O diretor Makoto Shinkai, até os anos antecedentes ao de 2016, não era conhecido por grande parte do público apreciador de animação japonesa. Porém seus longas animados são soberbos no aspecto visual, e no Japão ele é conhecido pelas histórias melancólicas, como O Jardim das Palavras e 5 Centimeters por Second. Algo totalmente oposto da vibe criada para Your Name.  Mantéu o melhor de suas habilidades técnicas mas dessa vez aliada a uma história relativamente mais positiva.

A história começa com dois estudantes, que por um fenômeno sobrenatural, acabam por trocar de corpos repentinamente várias vezes. As cenas das experiências pessoais dos dois, Taki no corpo de Mitsuha e Mitsuha no corpo de Taki, trazem divertidos momentos para história, mostrando como a mudança de personalidades causam estranheza e reações duvidosas dos amigos e familiares que se fazem presente no cotidiano dos jovens. Apesar de parecer batido, visto que este tema já foi abordado diversas vezes no cinema de Hollywood, Makoto Shinkai eleva a outro nível as camadas deste filme.

O primeiro ato pode ser um pouco complicado, o diretor consegue deixar o publico perdido, pois algumas das perguntas não são  respondidas com tanta facilidade, deixando para quem estiver assistindo entenda por conta própria. Todas as cenas de encontro entre os jovens foram incrivelmente executadas, com comoventes diálogos e trilha sonora se encaixam de forma orgânica e acolhedora. Aliás a  trilha sonora, foi composta pela banda Radwimps .

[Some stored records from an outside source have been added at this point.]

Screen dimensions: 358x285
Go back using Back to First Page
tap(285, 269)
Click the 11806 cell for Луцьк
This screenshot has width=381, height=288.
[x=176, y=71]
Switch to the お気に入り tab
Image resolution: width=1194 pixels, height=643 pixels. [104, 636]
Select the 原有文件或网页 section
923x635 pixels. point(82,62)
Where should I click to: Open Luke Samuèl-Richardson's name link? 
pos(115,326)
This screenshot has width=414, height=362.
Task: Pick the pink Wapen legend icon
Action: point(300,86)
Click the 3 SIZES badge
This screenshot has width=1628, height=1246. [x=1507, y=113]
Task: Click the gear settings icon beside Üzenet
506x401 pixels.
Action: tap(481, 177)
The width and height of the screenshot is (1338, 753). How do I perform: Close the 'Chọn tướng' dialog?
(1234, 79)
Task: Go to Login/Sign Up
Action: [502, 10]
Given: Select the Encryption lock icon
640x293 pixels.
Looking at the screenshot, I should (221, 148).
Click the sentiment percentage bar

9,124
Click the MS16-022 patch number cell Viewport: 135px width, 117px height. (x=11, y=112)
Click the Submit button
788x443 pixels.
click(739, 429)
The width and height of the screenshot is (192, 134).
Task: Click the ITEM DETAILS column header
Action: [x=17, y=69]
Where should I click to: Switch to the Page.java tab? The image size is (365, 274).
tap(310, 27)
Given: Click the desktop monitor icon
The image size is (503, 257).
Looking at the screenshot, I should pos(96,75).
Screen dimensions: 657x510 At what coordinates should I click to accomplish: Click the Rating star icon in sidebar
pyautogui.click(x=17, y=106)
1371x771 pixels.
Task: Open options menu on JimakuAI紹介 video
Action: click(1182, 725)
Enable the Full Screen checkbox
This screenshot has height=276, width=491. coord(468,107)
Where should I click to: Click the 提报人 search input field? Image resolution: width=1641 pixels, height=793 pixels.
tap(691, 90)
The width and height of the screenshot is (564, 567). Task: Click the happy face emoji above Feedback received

Cada paisagem, cidades e monumentos que Makoto desenhou ,  tudo é de uma perfeição, sendo capaz de encher os olhos a cada minuto. Até mesmo os menores detalhes no cenário, como folhas, galhos e defeitos no asfalto, recebem um minucioso tratamento artístico detalhista. O anime é um misto de drama absurdamente denso, com direito até a umas pitadinhas  de ficção científica e religião. É um filme sobre obre os laços invisíveis que unem a todos nós.

Your Name é um longa animado delicado e singelo, com um roteiro satisfatoriamente bem amarrado, uma boa trilha sonora e um visual impressionante! Vale  a pena dar uma chance a ele.